Revisiting the Case for Irish Membership of CERN

At last week’s Irish Theoretical Physics meeting I had the opportunity to have lunch with particle physicist Professor John Ellis (of King’s College London). Among other things we discussed whether or not it was likely that Ireland might join CERN. Currently Ireland has no official relationship with CERN, not even associate membership, which makes it anomalous among European countries. In November 2019 I blogged about the issue here.

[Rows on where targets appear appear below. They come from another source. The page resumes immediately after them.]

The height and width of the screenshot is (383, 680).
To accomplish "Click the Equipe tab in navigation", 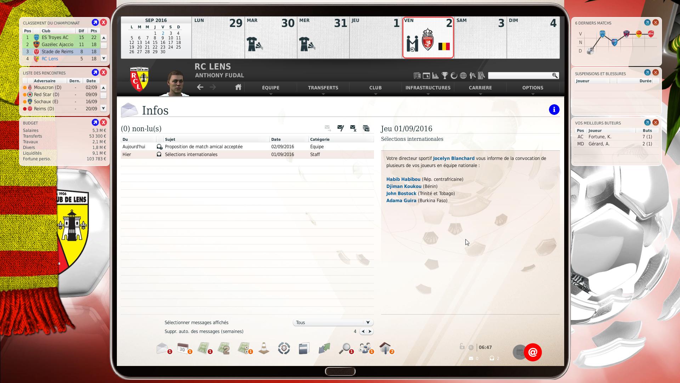I will click(271, 88).
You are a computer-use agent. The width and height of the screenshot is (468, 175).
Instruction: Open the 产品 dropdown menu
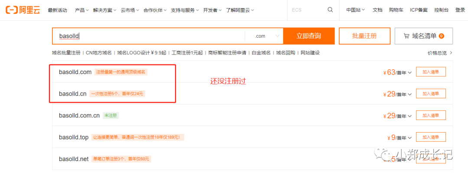(81, 10)
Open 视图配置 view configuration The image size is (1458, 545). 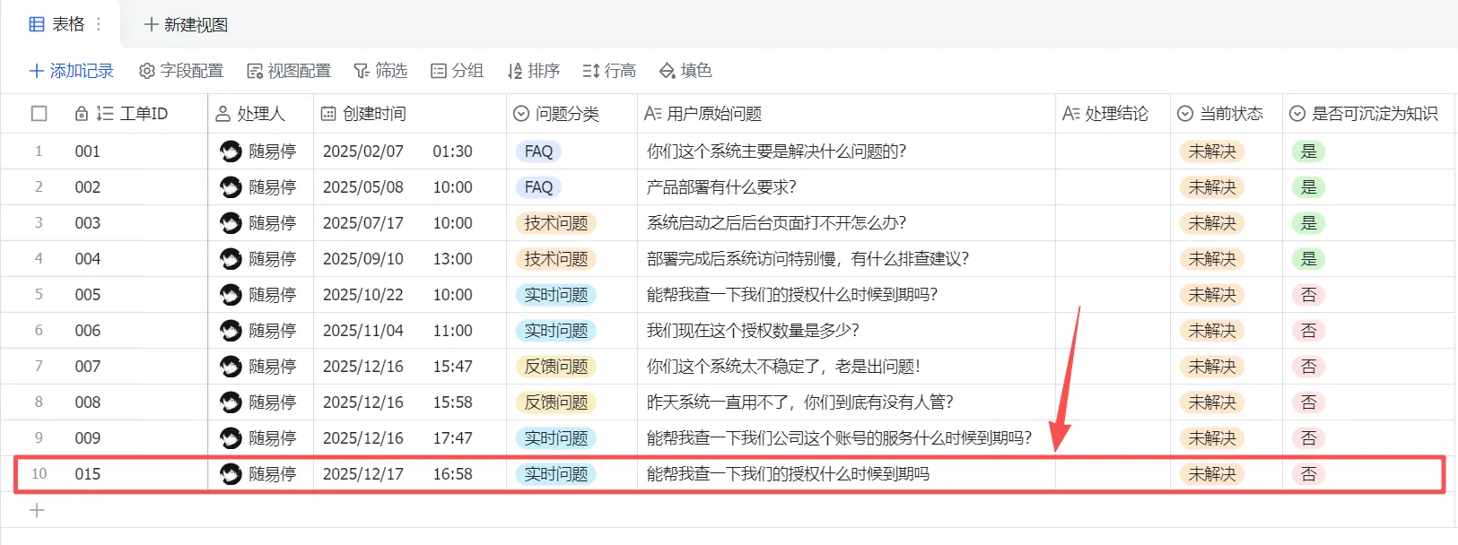[289, 71]
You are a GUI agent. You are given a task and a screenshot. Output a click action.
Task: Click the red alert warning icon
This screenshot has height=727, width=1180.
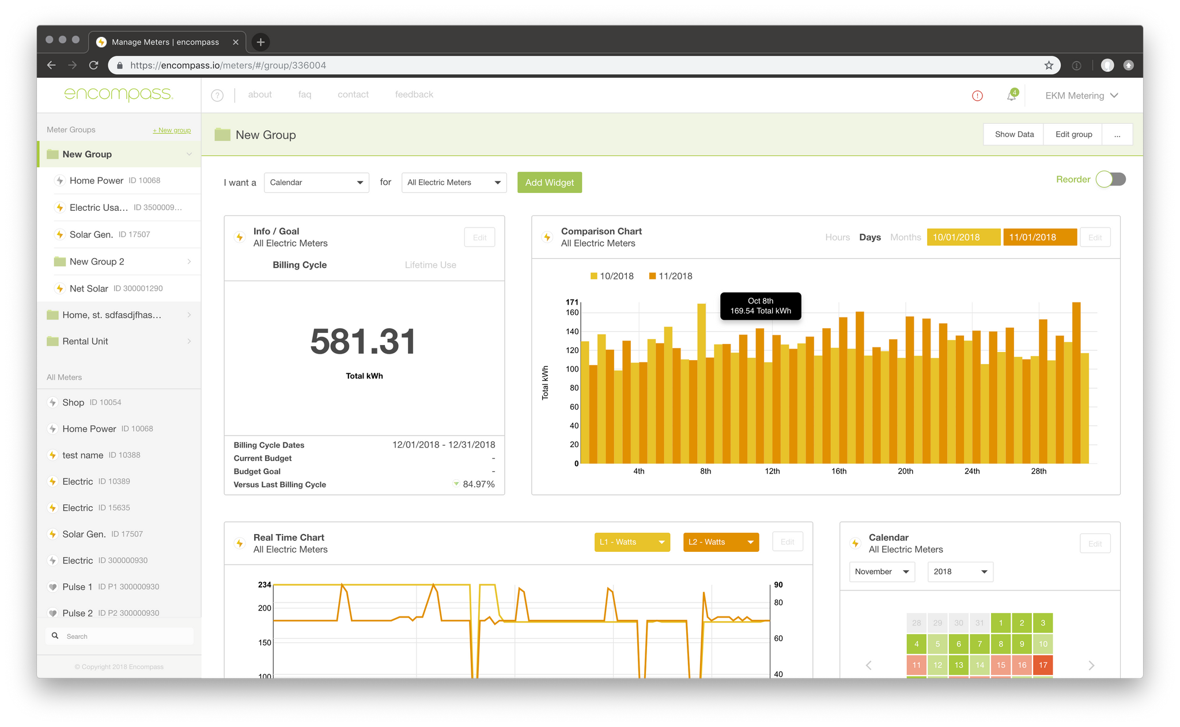(977, 96)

There was a move reported in the news here in Ireland of a report from a Committee of the Houses of the Oireachtas making the case for Ireland to join CERN. You can download the report here (PDF) and you’ll find this rather striking graphic therein:

You will see that there are only three European countries other than Ireland that don’t have any form of membership or other agreement with CERN: Latvia, Bosnia-Herzegovina, Moldova. The fact that almost everyone else is in is not in itself necessarily a good argument for Ireland to join, but it does make one wonder why so many other countries have found it to join or have an agreement with CERN while Ireland has not.

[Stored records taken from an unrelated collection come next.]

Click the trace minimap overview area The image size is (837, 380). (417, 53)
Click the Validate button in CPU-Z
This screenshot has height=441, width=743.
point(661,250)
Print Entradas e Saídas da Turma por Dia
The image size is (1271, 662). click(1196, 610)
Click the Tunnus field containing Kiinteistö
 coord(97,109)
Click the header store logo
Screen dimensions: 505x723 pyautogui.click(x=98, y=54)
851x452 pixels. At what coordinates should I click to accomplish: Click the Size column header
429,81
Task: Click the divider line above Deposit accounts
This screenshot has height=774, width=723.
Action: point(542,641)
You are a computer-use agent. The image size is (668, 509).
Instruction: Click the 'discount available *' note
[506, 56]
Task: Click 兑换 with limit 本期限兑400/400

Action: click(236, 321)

As the document explains, if the Irish government  were to decide to take Ireland into CERN then  it would first have to become an Associate Member, which would cost around €1.2 million per year. That’s small potatoes really, and  the financial returns to Irish industry and universities are likely to far exceed that, so the report strongly recommends this step be taken. This Associate member stage would last up to 5 years, and then to acquire full membership a joining fee of around €15.6 million would have to be paid, which is obviously a much greater commitment but in my view still worthwhile.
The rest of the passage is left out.